Em um movimento que mobiliza parte do Congresso Nacional, o Supremo Tribunal Federal (STF) recebeu um pedido formal para que o ex-presidente Jair Bolsonaro (PL) cumpra prisão domiciliar por razões humanitárias. A iniciativa, liderada pelo deputado federal Gustavo Gayer (PL-GO), conta com o apoio declarado de 175 parlamentares e visa garantir acompanhamento médico adequado ao ex-mandatário, cujo estado de saúde recente tem sido motivo de preocupação.
O Pedido Parlamentar e suas Justificativas
O requerimento protocolado por Gustavo Gayer na última quarta-feira (18) enfatiza a delicada condição de saúde de Jair Bolsonaro. O documento argumenta que o ex-presidente necessita de acompanhamento médico contínuo e especializado, algo que, segundo os signatários, seria inviável dentro das estruturas prisionais. Em nota, o deputado Gayer justificou a medida afirmando que “o pedido de prisão domiciliar humanitária busca assegurar condições mínimas de dignidade ao ex-presidente, diante de seu estado de saúde e da necessidade de acompanhamento adequado”.
A solicitação será submetida à análise do ministro Alexandre de Moraes, relator do caso no Supremo. Até o momento, o tribunal não se pronunciou oficialmente sobre a tramitação ou eventual deliberação a respeito do pleito dos deputados federais.
A Saúde de Bolsonaro: Internação e Prognóstico
A urgência do pedido de prisão domiciliar está diretamente ligada à recente internação de Jair Bolsonaro. O ex-presidente foi hospitalizado na sexta-feira anterior (13), após sentir-se mal e precisar de socorro médico. O diagnóstico revelou um quadro de pneumonia bacteriana, decorrente de um episódio de broncoaspiração.

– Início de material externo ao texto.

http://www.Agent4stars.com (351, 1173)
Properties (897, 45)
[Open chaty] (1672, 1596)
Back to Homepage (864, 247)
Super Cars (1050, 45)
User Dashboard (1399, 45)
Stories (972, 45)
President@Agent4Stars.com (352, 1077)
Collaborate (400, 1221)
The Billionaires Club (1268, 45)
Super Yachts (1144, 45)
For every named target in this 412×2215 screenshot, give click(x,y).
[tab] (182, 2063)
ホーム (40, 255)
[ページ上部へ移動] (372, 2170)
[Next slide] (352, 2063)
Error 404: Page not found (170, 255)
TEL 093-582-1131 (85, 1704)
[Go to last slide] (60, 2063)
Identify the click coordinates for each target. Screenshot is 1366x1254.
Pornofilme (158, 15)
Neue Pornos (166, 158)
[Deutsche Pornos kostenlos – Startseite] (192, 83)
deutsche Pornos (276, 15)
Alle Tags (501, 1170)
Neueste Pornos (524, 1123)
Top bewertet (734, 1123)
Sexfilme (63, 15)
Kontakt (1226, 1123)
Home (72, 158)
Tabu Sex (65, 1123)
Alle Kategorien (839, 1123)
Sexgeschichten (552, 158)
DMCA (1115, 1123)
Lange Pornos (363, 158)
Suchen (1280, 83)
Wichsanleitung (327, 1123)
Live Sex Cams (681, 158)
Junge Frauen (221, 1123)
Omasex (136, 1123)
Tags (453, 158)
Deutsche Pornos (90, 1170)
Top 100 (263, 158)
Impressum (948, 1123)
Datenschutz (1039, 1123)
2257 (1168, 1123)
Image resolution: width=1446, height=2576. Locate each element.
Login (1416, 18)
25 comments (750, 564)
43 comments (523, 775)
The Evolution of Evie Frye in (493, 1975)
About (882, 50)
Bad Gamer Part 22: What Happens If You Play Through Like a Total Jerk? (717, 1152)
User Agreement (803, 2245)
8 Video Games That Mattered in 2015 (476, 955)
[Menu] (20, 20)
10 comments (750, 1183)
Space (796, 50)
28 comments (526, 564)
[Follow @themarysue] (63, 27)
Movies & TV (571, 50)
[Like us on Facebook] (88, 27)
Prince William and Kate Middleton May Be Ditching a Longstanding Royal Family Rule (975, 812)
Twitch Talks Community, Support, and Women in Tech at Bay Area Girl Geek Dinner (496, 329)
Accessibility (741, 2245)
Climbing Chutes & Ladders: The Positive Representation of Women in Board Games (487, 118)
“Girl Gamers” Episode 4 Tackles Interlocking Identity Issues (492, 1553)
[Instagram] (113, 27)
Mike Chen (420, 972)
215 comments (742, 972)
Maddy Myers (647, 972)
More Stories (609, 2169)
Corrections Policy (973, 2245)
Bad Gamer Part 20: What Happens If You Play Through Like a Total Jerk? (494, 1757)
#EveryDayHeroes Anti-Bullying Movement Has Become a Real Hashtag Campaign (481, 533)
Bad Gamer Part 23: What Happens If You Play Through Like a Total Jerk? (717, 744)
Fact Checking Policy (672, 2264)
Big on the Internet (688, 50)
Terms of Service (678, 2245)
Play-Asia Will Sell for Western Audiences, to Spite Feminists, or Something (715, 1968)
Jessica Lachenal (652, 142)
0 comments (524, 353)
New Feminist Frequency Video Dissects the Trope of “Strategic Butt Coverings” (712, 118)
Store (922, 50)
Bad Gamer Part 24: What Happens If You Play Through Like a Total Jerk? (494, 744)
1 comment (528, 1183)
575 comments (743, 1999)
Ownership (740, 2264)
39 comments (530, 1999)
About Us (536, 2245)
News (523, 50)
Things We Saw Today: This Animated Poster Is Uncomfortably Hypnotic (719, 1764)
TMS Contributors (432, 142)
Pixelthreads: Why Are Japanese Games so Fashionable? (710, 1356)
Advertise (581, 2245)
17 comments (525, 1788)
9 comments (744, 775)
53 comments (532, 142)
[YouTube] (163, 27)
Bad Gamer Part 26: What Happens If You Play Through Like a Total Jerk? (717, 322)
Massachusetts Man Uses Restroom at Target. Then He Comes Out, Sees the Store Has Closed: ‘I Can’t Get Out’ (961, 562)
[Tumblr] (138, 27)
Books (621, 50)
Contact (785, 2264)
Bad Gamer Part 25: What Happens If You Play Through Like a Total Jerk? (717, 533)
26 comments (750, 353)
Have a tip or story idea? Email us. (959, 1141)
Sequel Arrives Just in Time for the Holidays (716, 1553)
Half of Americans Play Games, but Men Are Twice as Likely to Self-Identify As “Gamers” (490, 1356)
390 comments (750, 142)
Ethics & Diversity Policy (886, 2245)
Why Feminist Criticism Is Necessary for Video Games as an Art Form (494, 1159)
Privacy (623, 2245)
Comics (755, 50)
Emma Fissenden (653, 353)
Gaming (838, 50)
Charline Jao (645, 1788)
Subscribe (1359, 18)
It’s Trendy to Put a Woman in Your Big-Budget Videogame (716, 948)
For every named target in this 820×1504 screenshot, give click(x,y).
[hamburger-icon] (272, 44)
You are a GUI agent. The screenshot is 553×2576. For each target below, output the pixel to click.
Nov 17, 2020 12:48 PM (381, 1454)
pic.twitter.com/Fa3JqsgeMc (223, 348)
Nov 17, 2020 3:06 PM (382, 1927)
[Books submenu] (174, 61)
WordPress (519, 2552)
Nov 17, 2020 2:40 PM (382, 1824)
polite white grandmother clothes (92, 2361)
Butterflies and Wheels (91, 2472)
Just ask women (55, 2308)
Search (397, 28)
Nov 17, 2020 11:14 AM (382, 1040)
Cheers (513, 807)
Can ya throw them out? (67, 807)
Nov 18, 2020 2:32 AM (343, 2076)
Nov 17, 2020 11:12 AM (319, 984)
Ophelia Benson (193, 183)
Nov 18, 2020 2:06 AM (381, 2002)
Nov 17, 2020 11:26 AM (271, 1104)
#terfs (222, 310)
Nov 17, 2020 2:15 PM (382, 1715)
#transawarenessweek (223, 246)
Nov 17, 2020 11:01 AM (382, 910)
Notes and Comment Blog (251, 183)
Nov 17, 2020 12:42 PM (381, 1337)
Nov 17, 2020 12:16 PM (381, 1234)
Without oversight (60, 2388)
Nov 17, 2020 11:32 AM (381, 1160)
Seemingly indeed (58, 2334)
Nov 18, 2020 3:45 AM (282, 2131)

Bolsonaro, que atualmente cumpre pena na Papudinha por condenação relativa à tentativa de golpe de Estado, tem apresentado uma melhora progressiva em seu tratamento, conforme informações divulgadas por seu médico. A necessidade de um ambiente propício para a recuperação e monitoramento de sua saúde é o cerne da argumentação para a concessão da prisão domiciliar humanitária.
Histórico Legal e Desafios para a Concessão
O cenário legal em torno de Jair Bolsonaro é complexo e representa um desafio para o pedido de prisão domiciliar. Ele foi condenado pelo STF a uma pena de 27 anos e 3 meses de prisão em regime inicial fechado, acusado de liderar uma organização criminosa com o objetivo de impedir a posse do presidente Lula e subverter o Estado democrático de Direito.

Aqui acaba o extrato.